CACHE_PATH = "artifacts/cache/gpt2_l6_mlpout_fp16.mmap"
N_TOKENS = 50000
D_IN = 768

# Load memmap (read-only)
activations = np.memmap(CACHE_PATH, dtype=np.float16, mode='r', shape=(N_TOKENS, D_IN))

print(f"Shape: {activations.shape}")
print(f"Dtype: {activations.dtype}")
print(f"Size on disk: {os.path.getsize(CACHE_PATH) / 1e6:.1f} MB")

---

## Sanity checks

In [None]:
# Convert sample to float32 for stats
sample = activations[:10000].astype(np.float32)

print("Basic statistics (first 10k tokens):")
print(f"  Mean: {sample.mean():.4f}")
print(f"  Std:  {sample.std():.4f}")
print(f"  Min:  {sample.min():.4f}")
print(f"  Max:  {sample.max():.4f}")

In [None]:
# Check for NaNs or Infs
n_nan = np.isnan(sample).sum()
n_inf = np.isinf(sample).sum()
print(f"NaN count: {n_nan}")
print(f"Inf count: {n_inf}")

if n_nan == 0 and n_inf == 0:
    print("\n✓ No NaN or Inf values")

In [None]:
import matplotlib.pyplot as plt

# Histogram of activation magnitudes
magnitudes = np.linalg.norm(sample, axis=1)

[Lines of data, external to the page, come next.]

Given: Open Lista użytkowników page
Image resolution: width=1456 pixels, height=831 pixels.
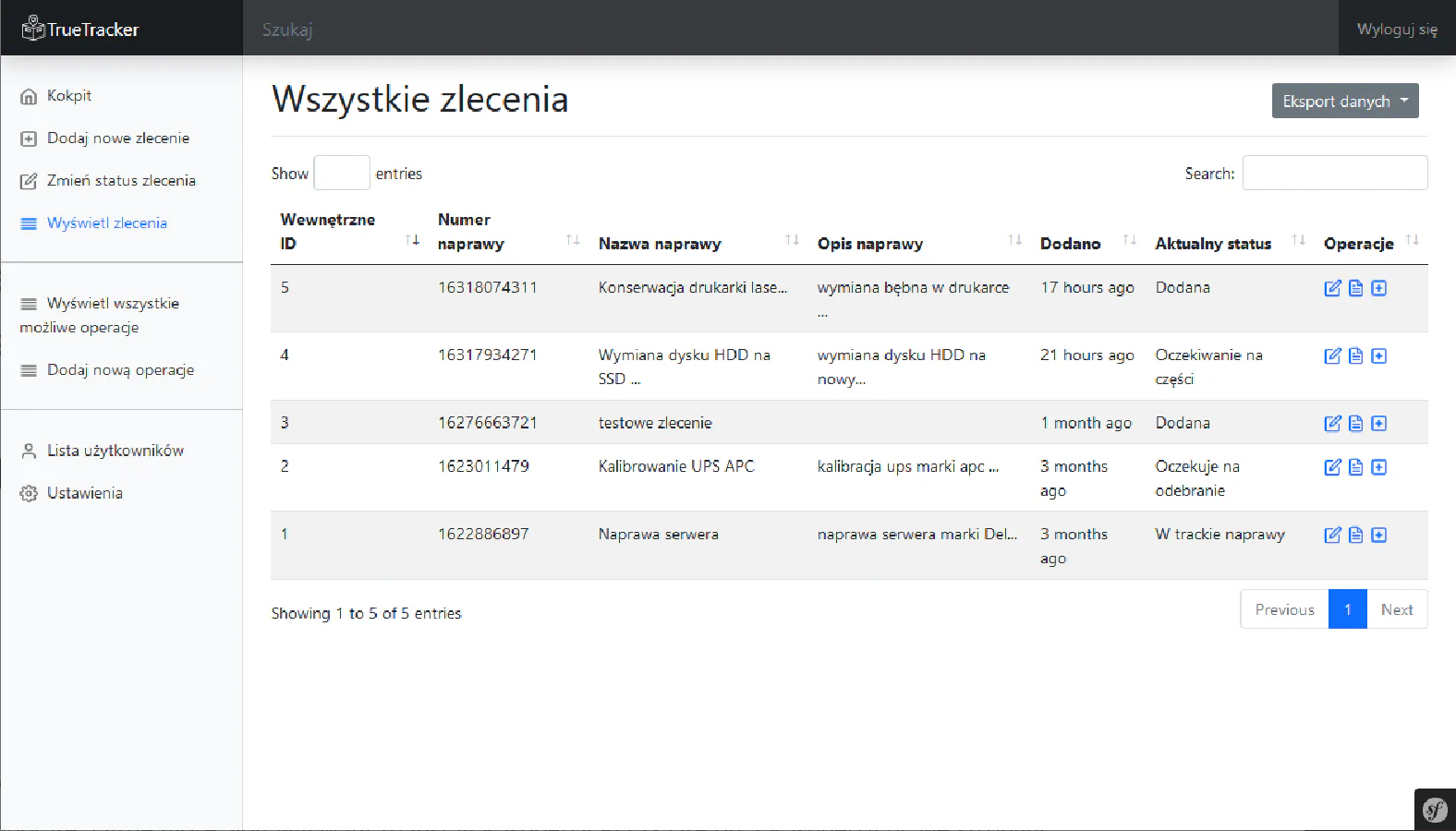Looking at the screenshot, I should point(115,451).
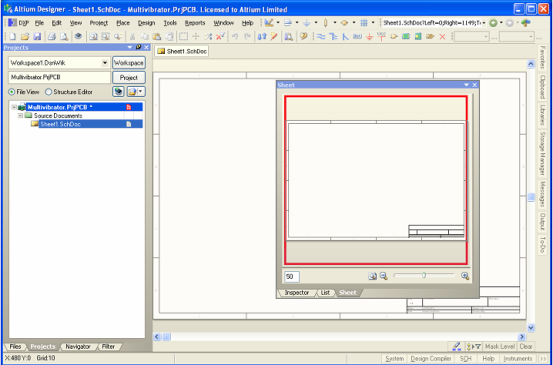Select the File View radio button
This screenshot has height=365, width=553.
tap(12, 92)
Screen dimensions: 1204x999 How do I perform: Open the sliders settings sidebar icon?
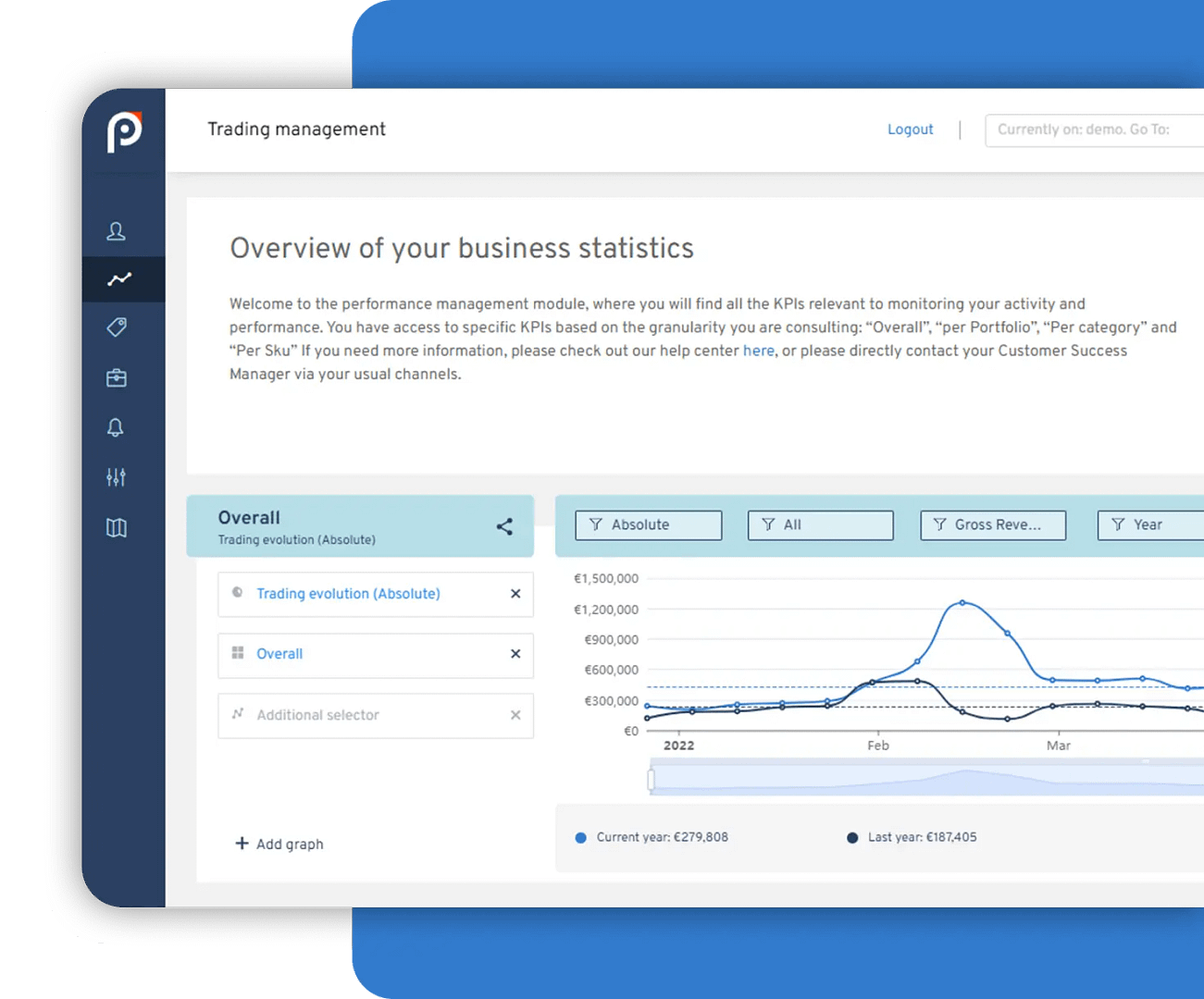click(x=116, y=477)
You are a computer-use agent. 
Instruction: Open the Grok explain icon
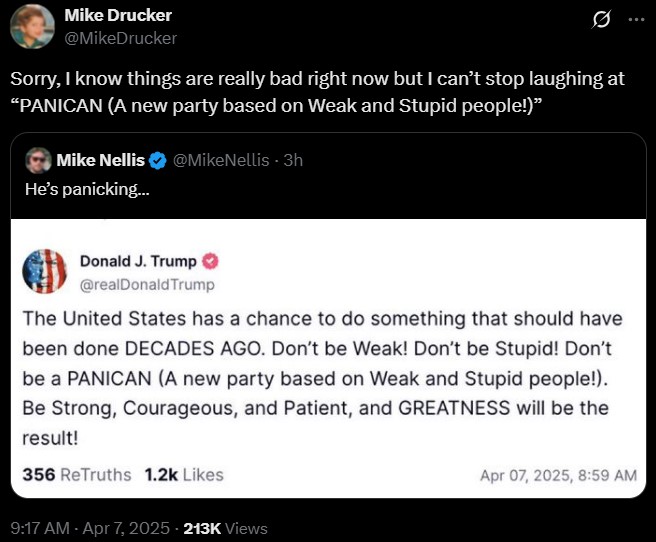click(x=602, y=19)
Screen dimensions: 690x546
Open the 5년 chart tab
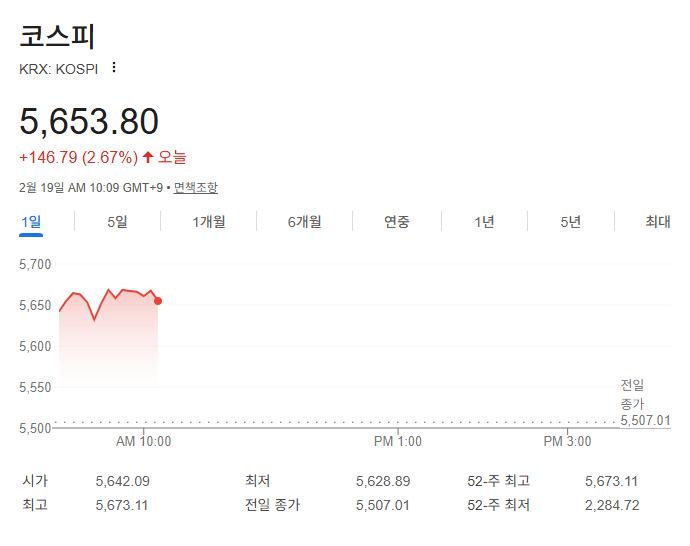pyautogui.click(x=570, y=222)
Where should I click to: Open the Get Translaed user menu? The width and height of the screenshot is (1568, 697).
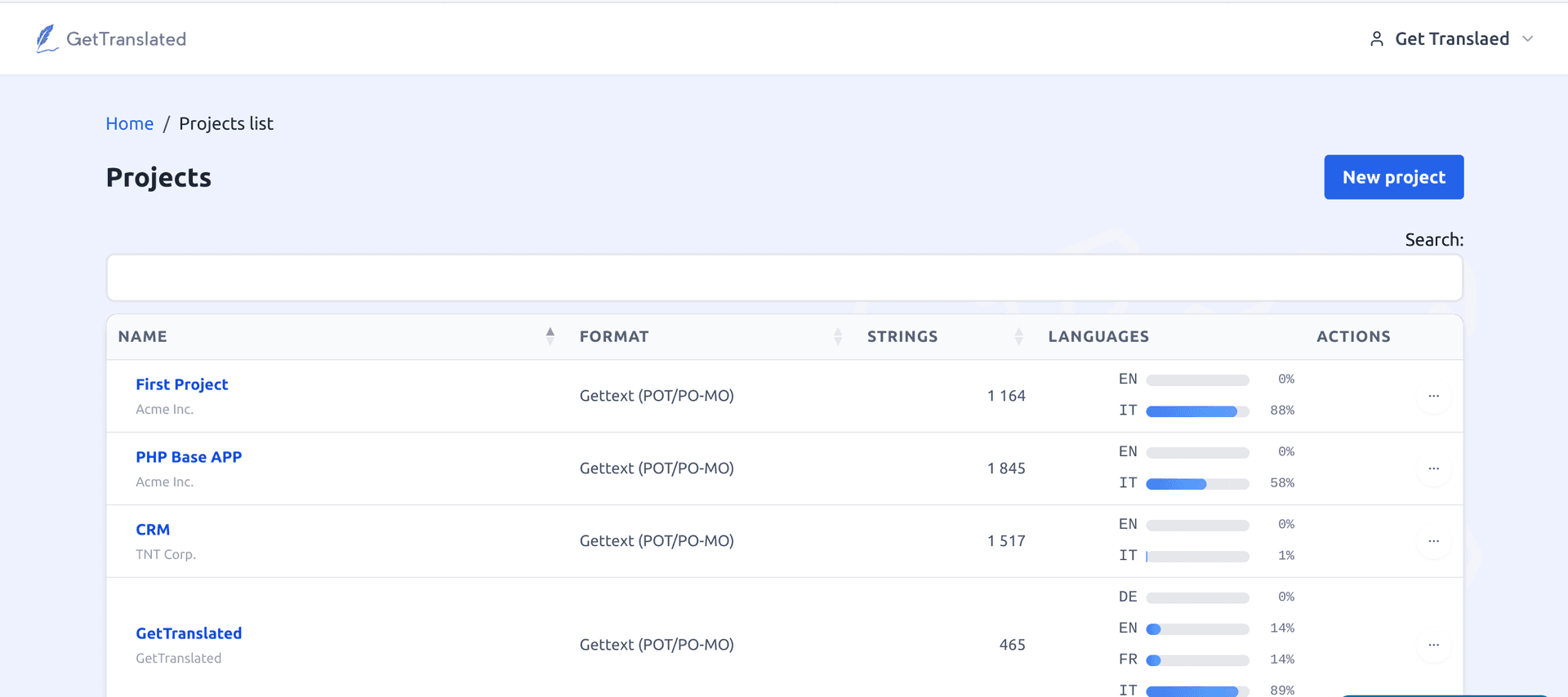[x=1452, y=38]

fig, axes = plt.subplots(1, 2, figsize=(12, 4))

# L2 norm distribution
axes[0].hist(magnitudes, bins=50, edgecolor='black', alpha=0.7)
axes[0].set_xlabel('L2 Norm')
axes[0].set_ylabel('Count')
axes[0].set_title('Distribution of Activation Magnitudes')
axes[0].axvline(magnitudes.mean(), color='red', linestyle='--', label=f'Mean: {magnitudes.mean():.1f}')
axes[0].legend()

# Individual activation values
axes[1].hist(sample.flatten(), bins=100, edgecolor='black', alpha=0.7)
axes[1].set_xlabel('Activation Value')
axes[1].set_ylabel('Count')
axes[1].set_title('Distribution of Individual Activation Values')

plt.tight_layout()
plt.show()

In [None]:
# Check a few individual vectors
print("Sample activation vectors (first 3 tokens, first 10 dims):")
print(activations[:3, :10])

---

## Summary

**What we did:**
- Ran GPT-2 on text and cached layer 6 MLP outputs
- Verified the cache has correct shape and reasonable statistics
- No NaN/Inf values, activations look well-behaved

**Next:** Use these activations to train a Sparse Autoencoder (notebook 03).